Wenn im Interview mit der Filmautorin Inga Wolfram von seinem unverwechselbaren Blick die Rede ist, dann klärt der Schauspieler über sein blindes Auge auf und verschweigt den Anteil seiner Schauspielkunst, der bei den Beobachtungen während der Dreharbeiten für eine neue "Polizeiruf"-Folge nicht mehr zu übersehen ist. Matthias Brandt liebt das Experiment auch jenseits des Films, etwa wenn er mit dem Musiker Jens Thomas eine musikalische Lesung von Hitchcocks „Psycho" aufführt.

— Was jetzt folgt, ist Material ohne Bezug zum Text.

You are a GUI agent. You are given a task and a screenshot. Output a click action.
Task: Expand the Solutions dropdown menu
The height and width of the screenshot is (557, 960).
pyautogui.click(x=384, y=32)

Der Film zeigt, wie Matthias Brandt, Träger des deutschen Hörbuchpreises, sich in Vorlesestimmung bringt, um ein Hörbuch zum Thema Glück mit Roger Willemsen einzusprechen. Dass Humor durchaus auch seine Sache ist, beweist er neben der Kabarettistin Cordula Stratmann in dem Zweipersonenstück „Zwischen Himmel und Hölle". Zu Wort kommen sein Bruder, der Historiker Peter Brandt, sein Schauspiellehrer Peter Meinhardt, der Regisseur Hans Steinbichler, die Schauspielerin Senta Berger und die Kabarettistin Cordula Stratmann.